New cases coming before the board would likely include the question of whether workers labeled as independent contractors are in fact employees, with the right to form unions and bargain collectively. A board ruling that, say, drivers for Uber and Lyft are actually employees could reshape much of America’s new economic landscape in workers’ favor.
Another issue concerns the use of technology to surveil employees, and the legality of such surveillance if it’s used to suppress union activities or retaliate against union activists. Yet another concerns the ability of state and local governments to mandate worker-controlled health and safety committees in workplaces, something Nelson Lichtenstein called for in a Prospect article this spring, and a version of which was established in Los Angeles County by a vote of the County Board of Supervisors. While state and local works councils likely run afoul of the NLRA’s federal pre-emption of collective bargaining law, a Biden NLRB could rule that health and safety committees pass muster, since they deal with safety concerns rather than more general collective bargaining.

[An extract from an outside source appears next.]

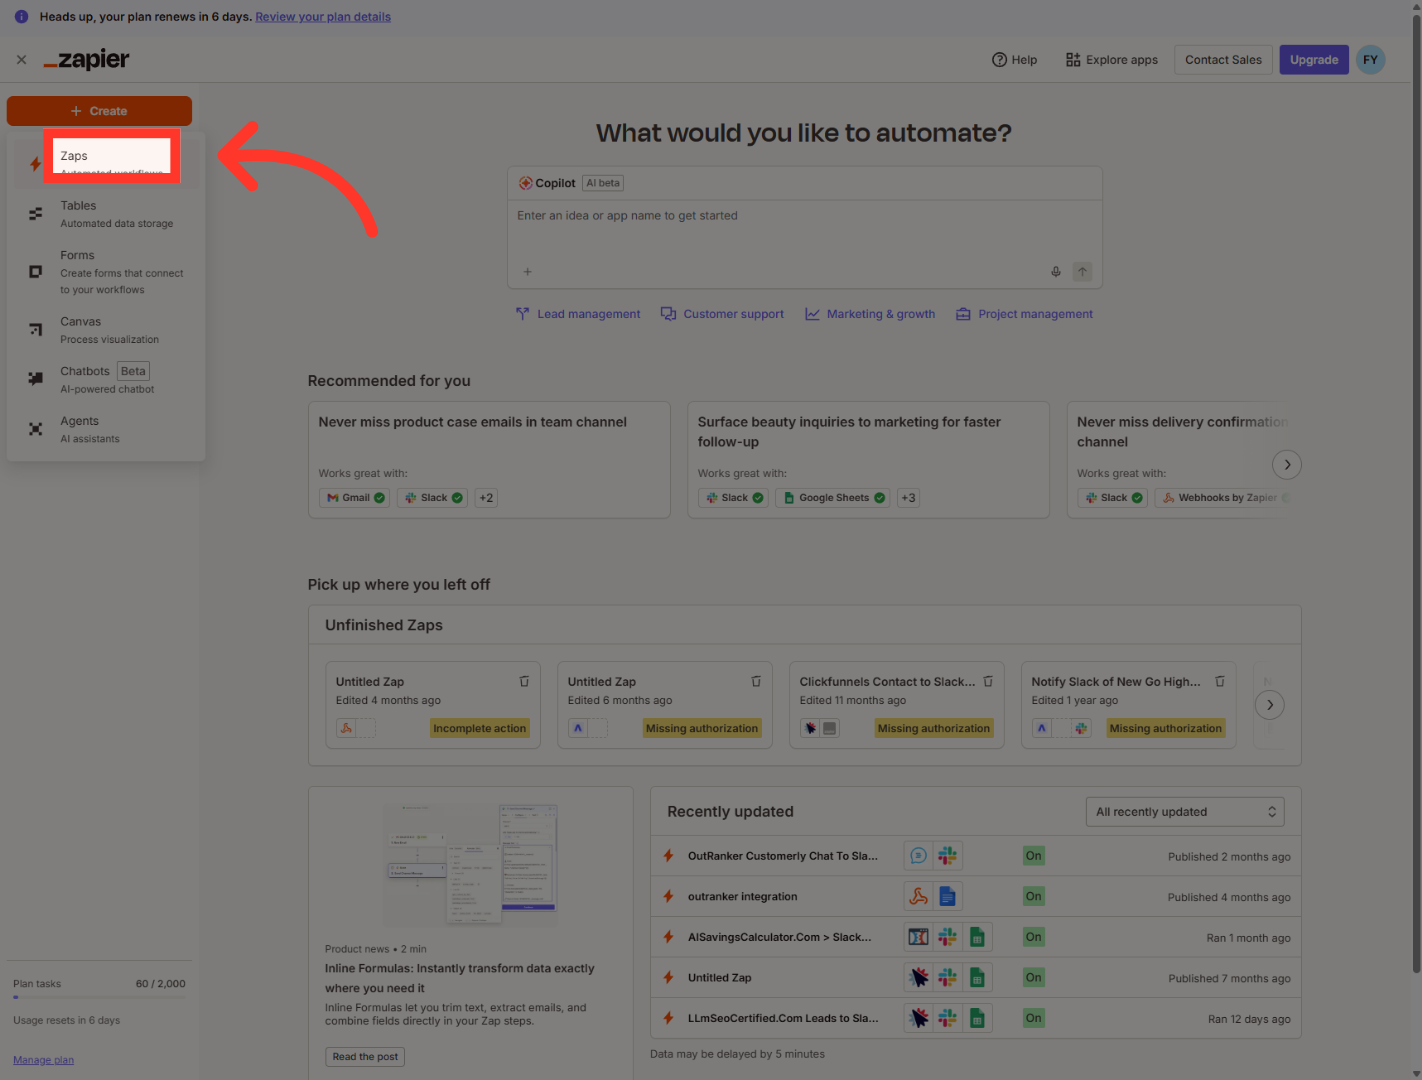Click trash icon on Clickfunnels Contact zap
Screen dimensions: 1422x1080
988,681
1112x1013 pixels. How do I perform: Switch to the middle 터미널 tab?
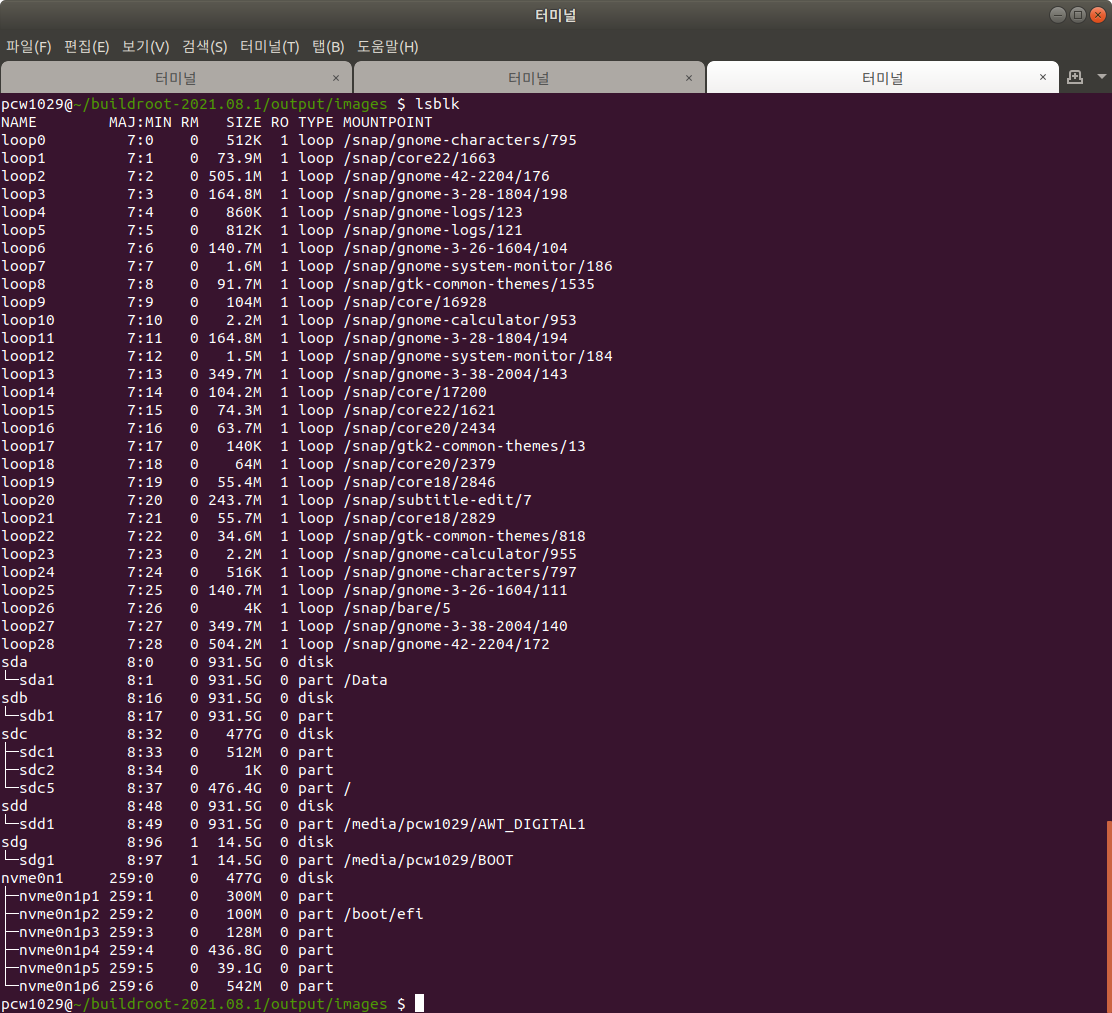coord(529,77)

Any major change in rules, much less laws, will likely be contested in our union-hating courts.
As Becker points out, should Congress actually enact a version of the PRO Act, a far-reaching labor-law reform bill passed by the House earlier this year, a Biden board could implement it. Of course, this could only happen if the Senate went Democratic and scrapped its 60-vote filibuster requirement.
Even if all the above comes to pass, however, the Board is not likely going to be the final arbiter. Any major change in rules, much less laws, will likely be contested in our union-hating courts.
Beyond the NLRB members themselves, there’s one further NLRB appointment that Biden gets to make: its general counsel. Currently, that position is held by the ferociously anti-union Peter Robb, whose term concludes next November. The general counsel is a position independent of the Board, with the power both to make decisions on whether to direct staff attorneys to take on specific cases, and to pass along cases to the board that they deem more important. By the logic of the “unitary executive” ruling of the Supreme Court that now allows presidents to fire the director of the Consumer Financial Protection Bureau before their fixed terms expire, Biden might move to get rid of Robb before next November—though since his own appointee would be subject to Senate confirmation, it might have to be a recess appointment.
Finally, there’s the question of why the NLRB may be the single most partisan-oriented board in the entire federal government. The answer, of course, is that Republican elites and Democrats are 180 degrees apart on the subject of unions. I say “Republican elites” because it’s not at all clear that the Republican rank-and-file is lined up in lockstep. Both the Pew and Gallup polls have shown rising support for unions in recent years; in the most recent Gallup survey, the union approval rating stood at 65 percent, its highest in several decades. For it to be so high, a considerable number of Republicans have to think well of unions, even if they thereby part company from GOP elected officials, who fear and loathe unions’ electoral preference for Democrats, and from American employers, who comprise the most anti-union business class in any industrial or post-industrial nation.
The NLRB is inherently the arena where these interests and worldviews clash every day. No wonder Day One for a Biden NLRB can’t even happen until late next year, if then.